> **Prompt**:
The answer must be every entry below, word for word, with the pictures left out.

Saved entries
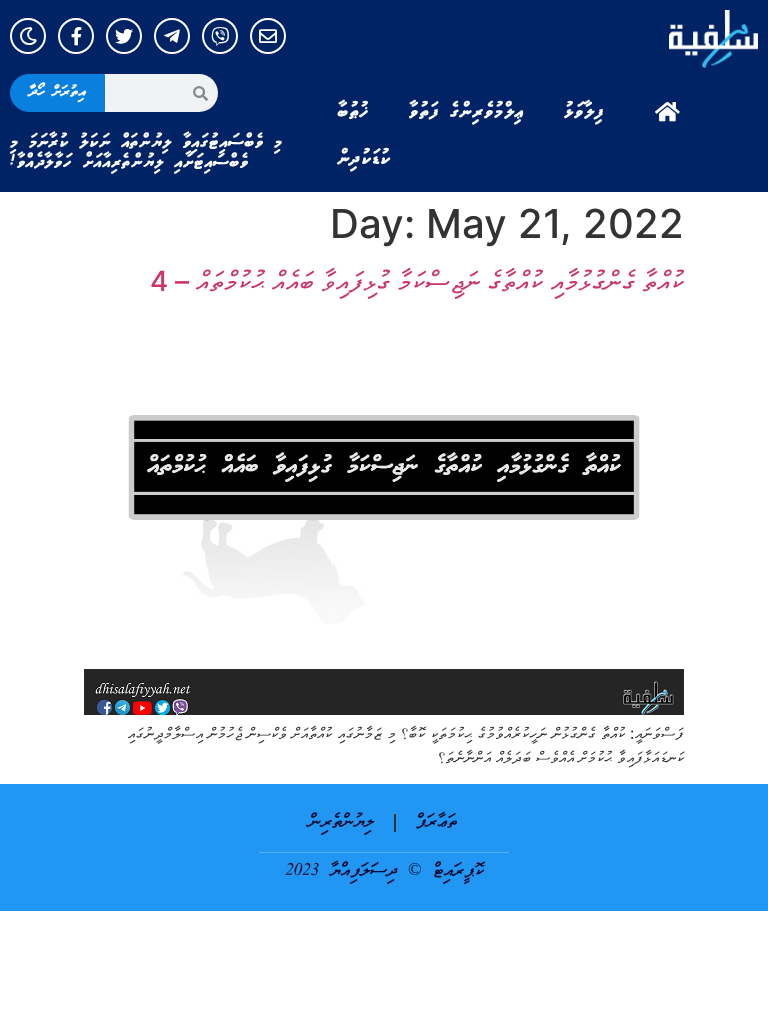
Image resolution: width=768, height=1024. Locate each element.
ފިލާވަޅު (584, 112)
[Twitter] (124, 36)
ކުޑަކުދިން (364, 159)
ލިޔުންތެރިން (341, 822)
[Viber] (220, 36)
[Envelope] (268, 36)
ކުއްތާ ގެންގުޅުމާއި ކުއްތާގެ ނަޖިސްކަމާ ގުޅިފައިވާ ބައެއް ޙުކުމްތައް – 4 (417, 281)
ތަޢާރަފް (436, 822)
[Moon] (28, 36)
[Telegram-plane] (172, 36)
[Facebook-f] (76, 36)
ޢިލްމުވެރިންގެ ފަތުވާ (466, 112)
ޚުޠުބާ (353, 112)
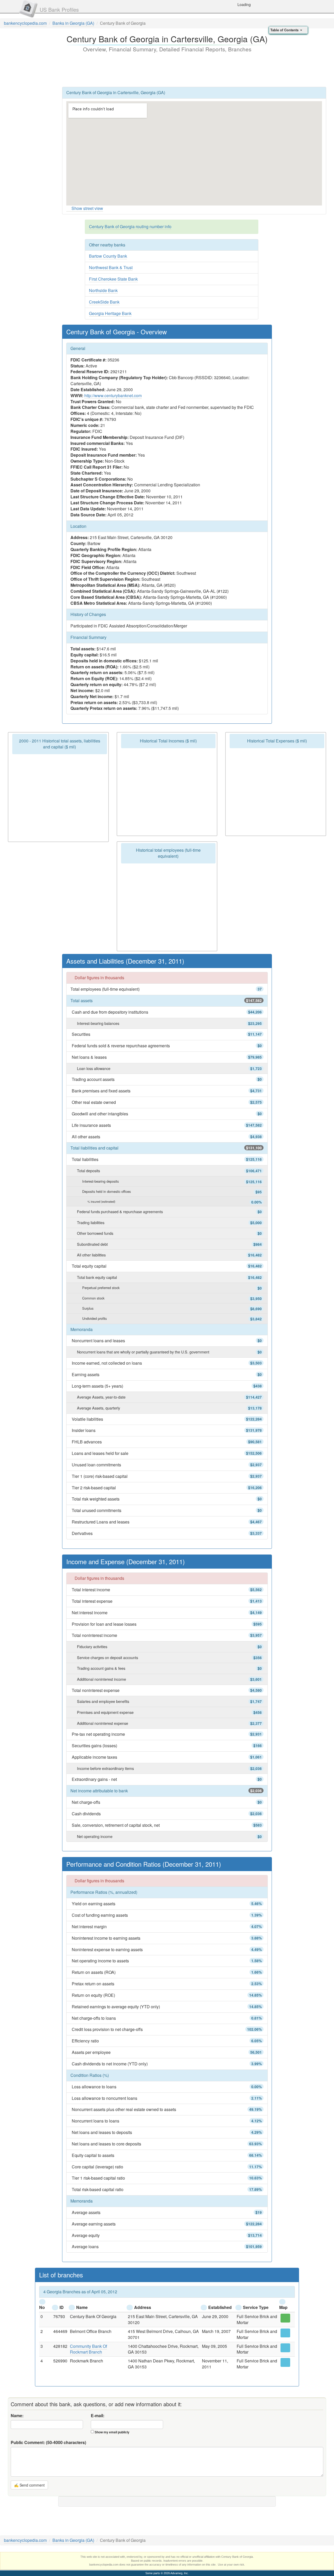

> **Problem solution**:
Image resolution: width=768, height=1024. Locate each element.
ފިލާވަޅު (584, 112)
[Twitter] (124, 36)
ކުޑަކުދިން (364, 159)
ލިޔުންތެރިން (341, 822)
[Viber] (220, 36)
[Envelope] (268, 36)
ކުއްތާ ގެންގުޅުމާއި ކުއްތާގެ ނަޖިސްކަމާ ގުޅިފައިވާ ބައެއް ޙުކުމްތައް – 4 (417, 281)
ތަޢާރަފް (436, 822)
[Moon] (28, 36)
[Telegram-plane] (172, 36)
[Facebook-f] (76, 36)
ޢިލްމުވެރިންގެ ފަތުވާ (466, 112)
ޚުޠުބާ (353, 112)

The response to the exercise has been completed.